Chacun garde évidemment en mémoire les évènements de mars 2004 lorsque la KFOR et la MINUK n'avaient pu protéger la minorité serbe au Kosovo. Dix-neuf personnes avaient perdu la vie, plus de 950 avaient été blessées et des destructions s'étaient déroulées à grande échelle. Plus de 4.000 personnes avaient été forcées de fuir leur domicile. Cette explosion de violence, loin d'être spontanée, aurait dû être anticipée. Depuis ces évènements, la KFOR et la MINUK ont considérablement renforcé leur système de renseignement et estiment que de tels évènements ne pourraient se reproduire.

La zone placée sous responsabilité française au nord-ouest du territoire, qui comprend la ville de Mitrovica concentre cependant toujours les difficultés. Elle comprend des municipalités à majorité serbe mais dans l'ensemble de la zone, les serbes ne représentent que 20 % de la population.

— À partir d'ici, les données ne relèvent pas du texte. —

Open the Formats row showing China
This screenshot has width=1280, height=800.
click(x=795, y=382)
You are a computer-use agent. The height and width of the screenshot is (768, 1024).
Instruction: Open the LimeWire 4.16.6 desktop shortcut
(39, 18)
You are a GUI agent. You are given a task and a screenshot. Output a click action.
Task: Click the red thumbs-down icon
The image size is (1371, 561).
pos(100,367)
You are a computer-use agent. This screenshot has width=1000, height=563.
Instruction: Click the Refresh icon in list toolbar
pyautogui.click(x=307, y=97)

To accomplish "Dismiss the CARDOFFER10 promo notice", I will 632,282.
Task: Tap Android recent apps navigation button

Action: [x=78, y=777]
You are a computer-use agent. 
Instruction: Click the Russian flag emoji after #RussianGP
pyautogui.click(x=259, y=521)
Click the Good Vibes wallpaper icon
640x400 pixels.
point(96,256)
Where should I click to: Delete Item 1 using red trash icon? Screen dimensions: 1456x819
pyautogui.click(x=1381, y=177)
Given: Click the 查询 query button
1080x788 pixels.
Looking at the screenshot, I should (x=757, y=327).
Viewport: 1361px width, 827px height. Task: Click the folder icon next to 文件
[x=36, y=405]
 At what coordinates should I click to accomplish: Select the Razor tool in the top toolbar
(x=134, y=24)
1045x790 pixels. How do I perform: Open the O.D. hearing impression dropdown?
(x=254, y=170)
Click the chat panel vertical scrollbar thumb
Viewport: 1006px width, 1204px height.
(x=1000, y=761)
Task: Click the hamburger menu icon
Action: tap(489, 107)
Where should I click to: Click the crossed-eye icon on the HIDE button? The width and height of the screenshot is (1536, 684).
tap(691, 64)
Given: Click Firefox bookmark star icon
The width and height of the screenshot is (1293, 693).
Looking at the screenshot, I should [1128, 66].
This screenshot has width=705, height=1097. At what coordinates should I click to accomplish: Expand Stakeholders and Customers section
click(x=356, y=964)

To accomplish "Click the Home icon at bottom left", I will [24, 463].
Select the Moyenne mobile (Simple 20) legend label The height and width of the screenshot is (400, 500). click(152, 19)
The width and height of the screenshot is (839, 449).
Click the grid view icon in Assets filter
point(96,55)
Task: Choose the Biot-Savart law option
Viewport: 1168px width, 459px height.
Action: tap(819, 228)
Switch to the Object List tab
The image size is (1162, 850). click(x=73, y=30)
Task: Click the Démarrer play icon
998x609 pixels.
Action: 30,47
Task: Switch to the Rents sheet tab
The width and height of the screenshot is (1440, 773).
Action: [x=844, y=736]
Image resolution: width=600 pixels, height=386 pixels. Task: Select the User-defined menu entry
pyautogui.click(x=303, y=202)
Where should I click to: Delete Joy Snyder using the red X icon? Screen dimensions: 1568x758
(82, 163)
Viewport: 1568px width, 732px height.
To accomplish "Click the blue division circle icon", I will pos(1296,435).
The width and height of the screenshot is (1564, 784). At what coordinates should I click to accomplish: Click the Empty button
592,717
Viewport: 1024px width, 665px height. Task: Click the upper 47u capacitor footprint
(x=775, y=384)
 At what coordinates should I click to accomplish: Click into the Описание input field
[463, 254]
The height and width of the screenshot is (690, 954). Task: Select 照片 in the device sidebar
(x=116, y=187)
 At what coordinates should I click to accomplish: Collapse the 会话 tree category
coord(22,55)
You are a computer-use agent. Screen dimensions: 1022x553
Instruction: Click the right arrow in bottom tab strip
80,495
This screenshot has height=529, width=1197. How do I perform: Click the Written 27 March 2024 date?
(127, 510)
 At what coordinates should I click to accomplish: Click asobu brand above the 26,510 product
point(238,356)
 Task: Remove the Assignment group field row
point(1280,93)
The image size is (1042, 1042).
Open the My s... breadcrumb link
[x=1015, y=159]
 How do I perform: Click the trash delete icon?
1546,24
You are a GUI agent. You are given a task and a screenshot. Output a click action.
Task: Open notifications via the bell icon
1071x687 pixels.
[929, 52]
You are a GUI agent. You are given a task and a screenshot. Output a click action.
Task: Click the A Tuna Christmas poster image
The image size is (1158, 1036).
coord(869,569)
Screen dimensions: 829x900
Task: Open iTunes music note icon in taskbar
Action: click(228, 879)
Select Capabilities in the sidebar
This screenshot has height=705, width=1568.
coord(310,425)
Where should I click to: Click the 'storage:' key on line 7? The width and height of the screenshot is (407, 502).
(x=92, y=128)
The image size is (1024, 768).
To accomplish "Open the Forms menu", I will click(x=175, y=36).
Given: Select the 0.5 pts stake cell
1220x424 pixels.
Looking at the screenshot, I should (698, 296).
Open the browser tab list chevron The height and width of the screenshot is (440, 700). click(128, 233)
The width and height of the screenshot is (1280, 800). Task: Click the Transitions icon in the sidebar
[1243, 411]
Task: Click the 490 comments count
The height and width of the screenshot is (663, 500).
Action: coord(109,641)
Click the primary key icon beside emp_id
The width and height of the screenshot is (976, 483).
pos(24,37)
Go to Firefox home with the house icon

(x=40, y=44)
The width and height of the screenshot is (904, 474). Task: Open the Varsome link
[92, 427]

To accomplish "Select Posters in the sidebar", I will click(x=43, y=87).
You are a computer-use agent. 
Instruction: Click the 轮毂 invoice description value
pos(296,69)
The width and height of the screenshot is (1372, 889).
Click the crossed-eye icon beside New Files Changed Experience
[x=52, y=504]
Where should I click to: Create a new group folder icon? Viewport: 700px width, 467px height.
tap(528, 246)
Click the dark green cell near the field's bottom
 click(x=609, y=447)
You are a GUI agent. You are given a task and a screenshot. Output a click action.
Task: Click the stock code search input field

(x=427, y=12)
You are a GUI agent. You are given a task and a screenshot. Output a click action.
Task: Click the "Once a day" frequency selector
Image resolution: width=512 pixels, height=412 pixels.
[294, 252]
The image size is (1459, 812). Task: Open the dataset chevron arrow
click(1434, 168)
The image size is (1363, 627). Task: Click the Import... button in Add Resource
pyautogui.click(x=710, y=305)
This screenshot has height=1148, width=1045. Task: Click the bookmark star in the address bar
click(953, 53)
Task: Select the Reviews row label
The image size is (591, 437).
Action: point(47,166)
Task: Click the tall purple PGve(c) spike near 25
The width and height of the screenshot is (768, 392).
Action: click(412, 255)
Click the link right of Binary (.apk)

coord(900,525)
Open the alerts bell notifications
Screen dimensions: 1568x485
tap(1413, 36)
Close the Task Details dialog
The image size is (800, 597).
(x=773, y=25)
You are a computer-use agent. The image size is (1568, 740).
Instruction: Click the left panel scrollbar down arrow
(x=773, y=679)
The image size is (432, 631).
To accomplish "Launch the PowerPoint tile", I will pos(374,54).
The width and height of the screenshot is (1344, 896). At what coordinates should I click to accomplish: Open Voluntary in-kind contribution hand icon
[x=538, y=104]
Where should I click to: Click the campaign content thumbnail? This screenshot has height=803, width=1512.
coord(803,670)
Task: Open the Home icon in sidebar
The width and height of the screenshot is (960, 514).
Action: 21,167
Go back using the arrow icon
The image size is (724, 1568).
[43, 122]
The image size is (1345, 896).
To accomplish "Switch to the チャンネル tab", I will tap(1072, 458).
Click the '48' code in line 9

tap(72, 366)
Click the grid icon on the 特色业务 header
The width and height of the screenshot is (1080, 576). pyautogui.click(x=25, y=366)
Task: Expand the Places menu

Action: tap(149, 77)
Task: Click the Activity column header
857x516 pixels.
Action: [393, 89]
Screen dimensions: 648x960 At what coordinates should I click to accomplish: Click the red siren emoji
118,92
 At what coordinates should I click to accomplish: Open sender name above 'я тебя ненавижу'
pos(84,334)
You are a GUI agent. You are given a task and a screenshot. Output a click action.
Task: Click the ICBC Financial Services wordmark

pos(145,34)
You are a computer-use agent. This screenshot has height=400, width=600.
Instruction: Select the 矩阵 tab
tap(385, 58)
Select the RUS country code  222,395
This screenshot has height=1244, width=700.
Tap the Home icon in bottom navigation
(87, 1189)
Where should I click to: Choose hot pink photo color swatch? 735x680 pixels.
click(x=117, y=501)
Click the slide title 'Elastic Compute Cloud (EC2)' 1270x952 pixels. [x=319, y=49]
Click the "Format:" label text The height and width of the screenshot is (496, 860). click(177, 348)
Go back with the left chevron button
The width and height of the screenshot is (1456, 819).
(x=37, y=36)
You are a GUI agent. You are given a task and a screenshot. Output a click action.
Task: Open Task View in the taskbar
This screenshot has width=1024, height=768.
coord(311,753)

La ville de Mitrovica est marquée par une séparation ethnique matérialisée par la rivière Ibar. Le nord de l'Ibar est à majorité serbe et le Sud albanais mais les lieux de culte orthodoxes sont au Sud et certaines terres albanaises au nord. Un examen plus approfondi de la situation de la ville fait apparaître une diversité ethnique de part et d'autre de l'Ibar plus importante qu'il n'y paraît. Certains lieux, notamment celui dit des « trois tours » au nord de l'Ibar concentrent les tensions, en raison de l'imbrication des communautés ethniques au sein même des bâtiments, et nécessitent de ce fait une surveillance constante. Le moindre incident mineur pourrait en effet être prétexte à une escalade.

La diversité ethnique à Mitrovica ne signifie donc pas coexistence : il n'existe pas d'école albanaise au nord et les populations pratiquent des modes de circulation séparés. En particulier, les kosovars albanais hésitent à franchir le pont vers la partie nord de la ville de Mitrovica et, lorsqu'ils le font, ils ne traversent pas la ville mais contournent les zones serbes.

Ainsi, si la situation est calme, il est parfaitement clair que les contentieux ne sont pas soldés entre les communautés, qui vivent côte à côte mais dans une défiance permanente. Il n'existe pas de mariages mixtes entre les deux communautés, pas de système scolaire commun, pas d'entreprises mixtes, les deux communautés affichent clairement leur souhait de ne pas vivre ensemble.

Toutefois, les problèmes sécuritaires actuels semblent davantage liés à la criminalité et à l'alcool qu'à la politique. Du fait de l'incertitude qui prévaut sur la situation au nord de Mitrovica où l'État kosovar n'est de fait pas présent et où les propos du président Tadic sur la partition du Kosovo ont pu alimenter l'espoir d'une telle évolution chez les serbes du nord, le nord est une zone de prolifération de trafics divers et l'insécurité y revêt un caractère mixte, qui mêle activités politiques et activités criminelles.

Globalement, le sentiment des interlocuteurs de votre délégation est néanmoins que le principal risque réside désormais dans la situation économique du pays , qui est encore très défavorable.

* 8 Deux jours après indépendance, 2 postes frontières du Nord (dits « Gate 1 » et « Dog 31 ») ont été brûlés.